Notes of a Skeptic
While it is the eve of the mid-term election, I need a break from politics. So I’m writing about something else entirely.
For my birthday, my daughter Laura gave me a book titled, The Road Back to You: An Enneagram Journey to Self-Discovery. The authors are Ian Morgan Cron and Suzanne Stabile. Laura and her colleagues at Plymouth Church Des Moines have been using it with lay people involved in care and compassion ministries at the church.
I tend to be a skeptic about both self-help literature and about various personality typing systems, whether the MMPI, Myers-Briggs or the Enneagram.
That’s sort of just the way I’m wired about anything that purports to be “the answer.” I say, “Really?”
So I was surprised to find Cron and Stabile’s book, which might be called, “Enneagram Made Easy” to be enlightening. I had previously tried to work through Richard Rohr’s book on the enneagram, but kept getting bogged down as if in high grass.
I won’t undertake an explanation of the Enneagram, because I’d probably lose you, if not myself, in the high grass. Suffice it to say that it describes nine “types,” which are really ways of perceiving the world. These shape how we see life, ourselves and others.
In the concluding chapter the authors write about a nurse who works with children who experience a severe visual impairment. When meeting with a child’s parents she gives them eyeglasses that correlate to their child’s specific disability. “Almost always, the parent bursts into tears. ‘I had no idea that this is the way my child sees the world,’ they tell her.”
Their point is perhaps obvious. We all see through a particular lens. Being aware of this we may have greater compassion for others and ourselves.
“If we could all have nine pairs of Enneagram glasses and swap them, we could be moved to extend infinitely more grace and understanding to one another. Such compassion is the foundation of relationships. It changes everything.”
While on our recent trip in Scotland and Wales, Linda and I spent some time reading to one another about our “types” and asking each other what rang true. That, as well as reading the book, did increase the amount of compassion and appreciation we hold for one other.
Honing in on my type, “Five: The Investigator,” also helped me to understand a critical choice I made in my 20’s. I was, at the time, in graduate school. Would I go on for a PhD and become a professor or would I head to seminary and answer a call to the ministry? I pulled back from the doctoral/ scholar path because I sensed that for me this might heighten what turns out to be one of the downsides of the investigator type, which is to stand back from life.

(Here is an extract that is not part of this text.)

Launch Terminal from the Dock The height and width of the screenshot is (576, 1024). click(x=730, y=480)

I sensed, rightly I believe, that I needed a path in life and vocation that got me more, not less, engaged with life’s complexities and confusions. Well, the ministry did that pretty well!

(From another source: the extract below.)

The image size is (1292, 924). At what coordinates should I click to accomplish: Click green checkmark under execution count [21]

That said, one of the reasons that I was reasonably effective as both a pastoral leader and later as a church consultant was my “investigator’s” ability to stand back and figure out what was going on amid the complexity of a congregation’s life.
Cron and Stabile quote the Buddhist teacher Thich Nhat Hanh: “When our hearts are small, our understanding and compassion are limited, and we suffer. We can’t accept or tolerate others and their shortcomings, and we demand that they change. But when our hearts expand, these same things don’t make us suffer anymore. We have a lot of understanding and compassion and can embrace others. We accept others as they are, and then they have a chance to transform.”
That last bit reminds me of Martin Luther King’s words — words of which I reminded myself often as a pastor — “Those whom we would change, we must first love.” Really, I think the love allows people to make their own changes.
Of course, acknowledging the truth of such sentiments and practicing them are two different things. The Road Back to You has helped me practice them. So I recommend it.